**Task to carry out**
Copy out the records below, swapping every "Tallinn" for "Riga" and leaving everything else unchanged.

**Record excerpts**
● ● ● ● ●

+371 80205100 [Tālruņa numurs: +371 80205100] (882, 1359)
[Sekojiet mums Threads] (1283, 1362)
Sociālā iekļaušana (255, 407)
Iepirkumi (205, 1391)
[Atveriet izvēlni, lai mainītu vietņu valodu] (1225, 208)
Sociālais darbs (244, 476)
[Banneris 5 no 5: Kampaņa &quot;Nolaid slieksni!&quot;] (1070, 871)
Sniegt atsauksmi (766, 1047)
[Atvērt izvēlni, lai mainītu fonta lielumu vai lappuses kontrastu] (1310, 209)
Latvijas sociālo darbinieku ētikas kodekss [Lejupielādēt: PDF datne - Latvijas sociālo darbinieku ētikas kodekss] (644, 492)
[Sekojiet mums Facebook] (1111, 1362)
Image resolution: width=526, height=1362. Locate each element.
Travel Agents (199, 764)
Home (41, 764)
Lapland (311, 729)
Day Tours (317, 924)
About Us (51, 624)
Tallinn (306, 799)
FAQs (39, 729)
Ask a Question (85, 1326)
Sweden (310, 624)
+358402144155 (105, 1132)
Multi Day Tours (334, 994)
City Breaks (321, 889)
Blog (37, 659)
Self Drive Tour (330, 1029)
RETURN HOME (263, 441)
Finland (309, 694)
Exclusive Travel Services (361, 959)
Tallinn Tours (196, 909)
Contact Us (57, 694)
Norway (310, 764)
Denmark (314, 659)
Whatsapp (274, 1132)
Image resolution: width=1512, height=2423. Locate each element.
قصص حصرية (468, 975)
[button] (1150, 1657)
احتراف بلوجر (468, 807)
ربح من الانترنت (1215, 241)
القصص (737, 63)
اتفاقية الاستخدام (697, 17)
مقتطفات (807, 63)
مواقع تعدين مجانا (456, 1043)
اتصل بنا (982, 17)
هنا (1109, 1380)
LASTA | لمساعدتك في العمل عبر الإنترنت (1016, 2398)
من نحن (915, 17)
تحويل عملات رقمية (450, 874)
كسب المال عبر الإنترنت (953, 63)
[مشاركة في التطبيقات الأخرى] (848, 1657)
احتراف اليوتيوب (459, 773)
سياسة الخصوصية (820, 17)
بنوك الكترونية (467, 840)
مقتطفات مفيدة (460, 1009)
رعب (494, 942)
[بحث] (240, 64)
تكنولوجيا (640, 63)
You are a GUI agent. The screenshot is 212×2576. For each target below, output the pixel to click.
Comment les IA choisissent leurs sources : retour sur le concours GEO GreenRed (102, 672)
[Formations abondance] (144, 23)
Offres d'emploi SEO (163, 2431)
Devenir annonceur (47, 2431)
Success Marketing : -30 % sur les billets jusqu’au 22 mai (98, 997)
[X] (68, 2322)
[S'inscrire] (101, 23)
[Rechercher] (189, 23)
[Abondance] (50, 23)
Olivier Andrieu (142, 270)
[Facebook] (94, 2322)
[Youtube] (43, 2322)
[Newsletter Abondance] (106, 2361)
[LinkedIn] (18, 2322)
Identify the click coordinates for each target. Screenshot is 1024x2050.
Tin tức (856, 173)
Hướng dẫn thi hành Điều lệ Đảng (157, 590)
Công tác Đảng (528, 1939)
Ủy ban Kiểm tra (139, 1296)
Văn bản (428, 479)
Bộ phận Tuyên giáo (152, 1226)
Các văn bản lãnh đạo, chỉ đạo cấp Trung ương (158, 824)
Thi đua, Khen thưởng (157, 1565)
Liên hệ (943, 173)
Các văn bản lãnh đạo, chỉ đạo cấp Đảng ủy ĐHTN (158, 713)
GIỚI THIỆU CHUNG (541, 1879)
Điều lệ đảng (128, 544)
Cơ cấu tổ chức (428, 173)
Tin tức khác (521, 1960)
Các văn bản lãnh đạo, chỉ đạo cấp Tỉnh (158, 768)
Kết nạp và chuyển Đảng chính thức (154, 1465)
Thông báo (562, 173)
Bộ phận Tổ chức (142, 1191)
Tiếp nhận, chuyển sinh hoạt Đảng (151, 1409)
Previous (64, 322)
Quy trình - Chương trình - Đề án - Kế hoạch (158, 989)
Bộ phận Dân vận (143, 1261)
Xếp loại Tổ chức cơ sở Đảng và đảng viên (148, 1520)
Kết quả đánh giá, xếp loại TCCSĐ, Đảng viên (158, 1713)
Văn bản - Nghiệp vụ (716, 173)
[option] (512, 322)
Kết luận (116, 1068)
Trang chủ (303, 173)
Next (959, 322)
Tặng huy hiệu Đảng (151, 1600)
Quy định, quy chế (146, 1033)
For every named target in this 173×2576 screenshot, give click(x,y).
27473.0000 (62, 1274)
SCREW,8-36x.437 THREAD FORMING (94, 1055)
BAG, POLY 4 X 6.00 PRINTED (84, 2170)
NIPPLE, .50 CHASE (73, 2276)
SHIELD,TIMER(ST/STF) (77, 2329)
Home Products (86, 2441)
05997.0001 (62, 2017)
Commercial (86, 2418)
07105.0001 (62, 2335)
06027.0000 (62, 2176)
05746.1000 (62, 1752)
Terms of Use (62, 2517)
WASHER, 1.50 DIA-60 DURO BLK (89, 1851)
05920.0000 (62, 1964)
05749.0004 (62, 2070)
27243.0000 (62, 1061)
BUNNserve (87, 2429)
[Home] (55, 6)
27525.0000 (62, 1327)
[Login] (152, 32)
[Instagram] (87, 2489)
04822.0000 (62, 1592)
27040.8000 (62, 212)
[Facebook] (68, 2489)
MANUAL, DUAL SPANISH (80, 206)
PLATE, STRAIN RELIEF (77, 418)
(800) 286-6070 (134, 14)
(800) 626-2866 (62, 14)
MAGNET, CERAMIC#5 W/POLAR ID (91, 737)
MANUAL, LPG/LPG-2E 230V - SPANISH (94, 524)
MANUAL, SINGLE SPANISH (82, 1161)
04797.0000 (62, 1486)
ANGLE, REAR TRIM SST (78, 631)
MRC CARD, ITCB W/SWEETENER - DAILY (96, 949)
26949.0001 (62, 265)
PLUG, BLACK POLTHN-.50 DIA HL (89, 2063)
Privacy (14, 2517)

● ● ● ● ●

**Solution**
+371 80205100 [Tālruņa numurs: +371 80205100] (882, 1359)
[Sekojiet mums Threads] (1283, 1362)
Sociālā iekļaušana (255, 407)
Iepirkumi (205, 1391)
[Atveriet izvēlni, lai mainītu vietņu valodu] (1225, 208)
Sociālais darbs (244, 476)
[Banneris 5 no 5: Kampaņa &quot;Nolaid slieksni!&quot;] (1070, 871)
Sniegt atsauksmi (766, 1047)
[Atvērt izvēlni, lai mainītu fonta lielumu vai lappuses kontrastu] (1310, 209)
Latvijas sociālo darbinieku ētikas kodekss [Lejupielādēt: PDF datne - Latvijas sociālo darbinieku ētikas kodekss] (644, 492)
[Sekojiet mums Facebook] (1111, 1362)
Image resolution: width=526, height=1362. Locate each element.
Travel Agents (199, 764)
Home (41, 764)
Lapland (311, 729)
Day Tours (317, 924)
About Us (51, 624)
Riga (306, 799)
FAQs (39, 729)
Ask a Question (85, 1326)
Sweden (310, 624)
+358402144155 (105, 1132)
Multi Day Tours (334, 994)
City Breaks (321, 889)
Blog (37, 659)
Self Drive Tour (330, 1029)
RETURN HOME (263, 441)
Finland (309, 694)
Exclusive Travel Services (361, 959)
Riga Tours (196, 909)
Contact Us (57, 694)
Norway (310, 764)
Denmark (314, 659)
Whatsapp (274, 1132)
Image resolution: width=1512, height=2423. Locate each element.
قصص حصرية (468, 975)
[button] (1150, 1657)
احتراف بلوجر (468, 807)
ربح من الانترنت (1215, 241)
القصص (737, 63)
اتفاقية الاستخدام (697, 17)
مقتطفات (807, 63)
مواقع تعدين مجانا (456, 1043)
اتصل بنا (982, 17)
هنا (1109, 1380)
LASTA | لمساعدتك في العمل عبر الإنترنت (1016, 2398)
من نحن (915, 17)
تحويل عملات رقمية (450, 874)
كسب المال عبر الإنترنت (953, 63)
[مشاركة في التطبيقات الأخرى] (848, 1657)
احتراف اليوتيوب (459, 773)
سياسة الخصوصية (820, 17)
بنوك الكترونية (467, 840)
مقتطفات مفيدة (460, 1009)
رعب (494, 942)
[بحث] (240, 64)
تكنولوجيا (640, 63)
You are a GUI agent. The screenshot is 212×2576. For each target below, output the pixel to click.
Comment les IA choisissent leurs sources : retour sur le concours GEO GreenRed (102, 672)
[Formations abondance] (144, 23)
Offres d'emploi SEO (163, 2431)
Devenir annonceur (47, 2431)
Success Marketing : -30 % sur les billets jusqu’au 22 mai (98, 997)
[X] (68, 2322)
[S'inscrire] (101, 23)
[Rechercher] (189, 23)
[Abondance] (50, 23)
Olivier Andrieu (142, 270)
[Facebook] (94, 2322)
[Youtube] (43, 2322)
[Newsletter Abondance] (106, 2361)
[LinkedIn] (18, 2322)
Identify the click coordinates for each target. Screenshot is 1024x2050.
Tin tức (856, 173)
Hướng dẫn thi hành Điều lệ Đảng (157, 590)
Công tác Đảng (528, 1939)
Ủy ban Kiểm tra (139, 1296)
Văn bản (428, 479)
Bộ phận Tuyên giáo (152, 1226)
Các văn bản lãnh đạo, chỉ đạo cấp Trung ương (158, 824)
Thi đua, Khen thưởng (157, 1565)
Liên hệ (943, 173)
Các văn bản lãnh đạo, chỉ đạo cấp Đảng ủy ĐHTN (158, 713)
GIỚI THIỆU CHUNG (541, 1879)
Điều lệ đảng (128, 544)
Cơ cấu tổ chức (428, 173)
Tin tức khác (521, 1960)
Các văn bản lãnh đạo, chỉ đạo cấp Tỉnh (158, 768)
Kết nạp và chuyển Đảng chính thức (154, 1465)
Thông báo (562, 173)
Bộ phận Tổ chức (142, 1191)
Tiếp nhận, chuyển sinh hoạt Đảng (151, 1409)
Previous (64, 322)
Quy trình - Chương trình - Đề án - Kế hoạch (158, 989)
Bộ phận Dân vận (143, 1261)
Xếp loại Tổ chức cơ sở Đảng và đảng viên (148, 1520)
Kết quả đánh giá, xếp loại TCCSĐ, Đảng viên (158, 1713)
Văn bản - Nghiệp vụ (716, 173)
[option] (512, 322)
Kết luận (116, 1068)
Trang chủ (303, 173)
Next (959, 322)
Tặng huy hiệu Đảng (151, 1600)
Quy định, quy chế (146, 1033)
For every named target in this 173×2576 screenshot, give click(x,y).
27473.0000 (62, 1274)
SCREW,8-36x.437 THREAD FORMING (94, 1055)
BAG, POLY 4 X 6.00 PRINTED (84, 2170)
NIPPLE, .50 CHASE (73, 2276)
SHIELD,TIMER(ST/STF) (77, 2329)
Home Products (86, 2441)
05997.0001 (62, 2017)
Commercial (86, 2418)
07105.0001 (62, 2335)
06027.0000 (62, 2176)
05746.1000 (62, 1752)
Terms of Use (62, 2517)
WASHER, 1.50 DIA-60 DURO BLK (89, 1851)
05920.0000 (62, 1964)
05749.0004 (62, 2070)
27243.0000 (62, 1061)
BUNNserve (87, 2429)
[Home] (55, 6)
27525.0000 (62, 1327)
[Login] (152, 32)
[Instagram] (87, 2489)
04822.0000 (62, 1592)
27040.8000 (62, 212)
[Facebook] (68, 2489)
MANUAL, DUAL SPANISH (80, 206)
PLATE, STRAIN RELIEF (77, 418)
(800) 286-6070 (134, 14)
(800) 626-2866 (62, 14)
MAGNET, CERAMIC#5 W/POLAR ID (91, 737)
MANUAL, LPG/LPG-2E 230V - SPANISH (94, 524)
MANUAL, SINGLE SPANISH (82, 1161)
04797.0000 (62, 1486)
ANGLE, REAR TRIM SST (78, 631)
MRC CARD, ITCB W/SWEETENER - DAILY (96, 949)
26949.0001 (62, 265)
PLUG, BLACK POLTHN-.50 DIA HL (89, 2063)
Privacy (14, 2517)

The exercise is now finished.